Goa is a 2015 Indian Kannada romantic comedy film directed by Surya. It stars Komal Kumar, Tarun Chandra, Srikanth, Sharmila Mandre, Sonu and British theatre artiste Rachel Wise in lead roles. The film is an official remake of the Tamil film of the same title (2010) directed by Venkat Prabhu. The film features the music composed by Arjun Janya whilst the cinematography is by Rajesh Katta.

==Production==
Initially titled as Punyathmaru, the director rechristened the film title to be same as that of the original version during the launch of the film. The filming took place at a brisk pace in and around Goa and parts of Karnataka such as Bangalore, Mysore and Srirangapatna.

==Soundtrack==

Arjun Janya composed the film's background score and music for its soundtrack. The album consists of four tracks, the lyrics for which were penned by Naveen, Hemanth, K. Kalyan and Chandan Shetty.

| No. | Title | Lyrics | Singer(s) | Length |
|---|---|---|---|---|
| 1. | "My Name is Komal" | Naveen | Koushik Harsha, Sangeetha |  |
| 2. | "Nin Mukha Nodi Bittu" | Hemanth | Arjun Janya, Sangeetha |  |
| 3. | "Shuruvayithu" | K. Kalyan | Shashank Sheshagiri, Archana Ravi |  |
| 4. | "Galagante" | Chandan Shetty | Chandan Shetty |  |

== Reception ==
=== Critical response ===
A critic from The Times of India rated the film two out of five stars and wrote that "This Kannada version of Tamil movie Goa offers nothing extra ordinary.

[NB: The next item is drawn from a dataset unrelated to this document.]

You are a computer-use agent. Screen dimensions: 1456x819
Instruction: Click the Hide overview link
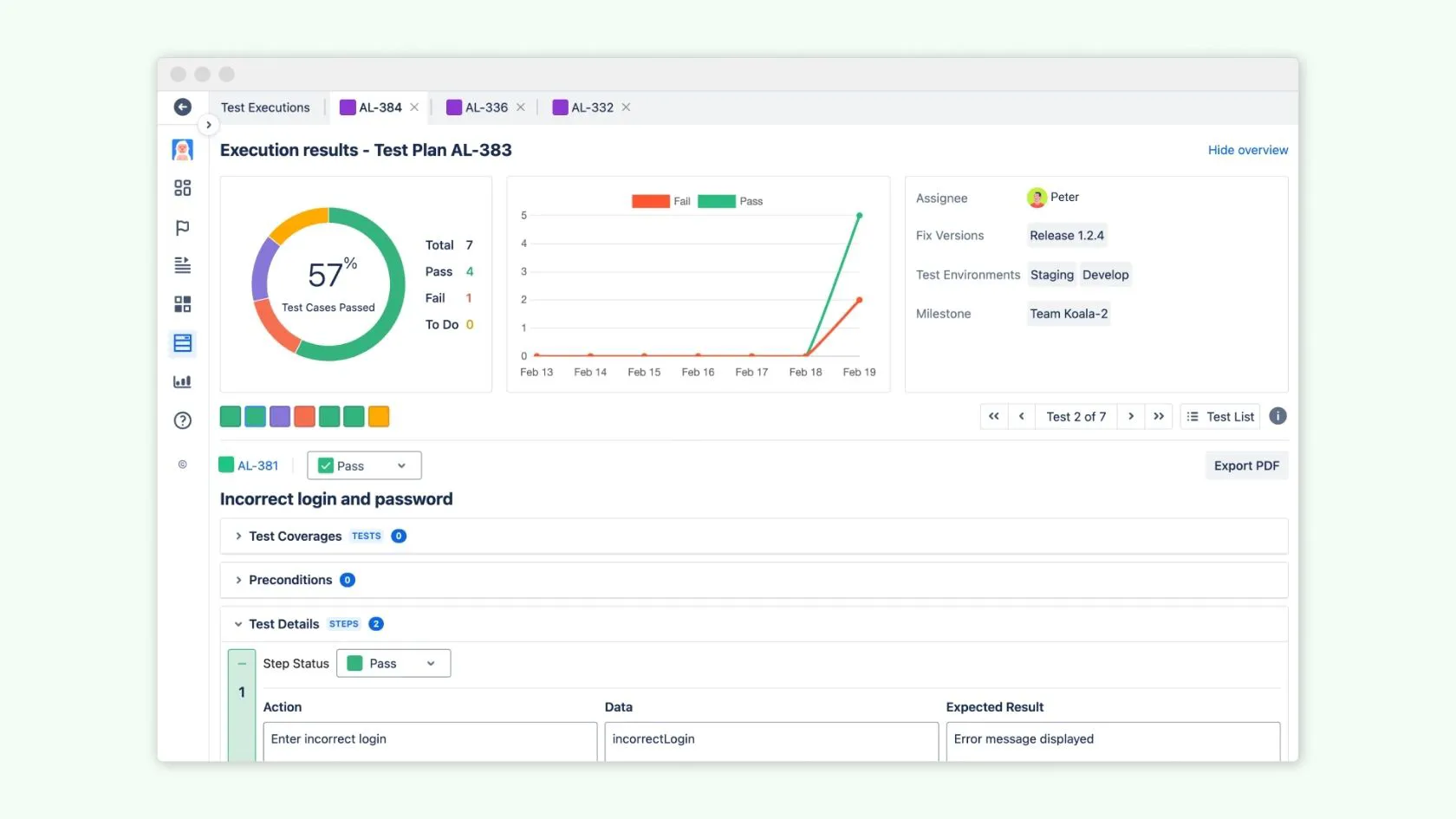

Sharmiela Mandre steals the show with a graceful performance. Sonu Gowda is good. The performance of Komal, Tarun and Sriki fail to lift the spirit. Arjun Janya offers some foot-tapping songs. Rajesh’s camera work is good". A critic from Vijaya Karnataka gave the film the same rating and wrote that "Of the three, Komal's acting can be given the highest marks. The acting of Sriki, Tarun, Sharmila Mandre also attracts attention. Shobharaj and Ramesh Bhatt have done their given role smartly. However, the film's story, dialogue, narration, making, sequence of scenes etc. are inadequate. So it will be difficult to see Goa on screen".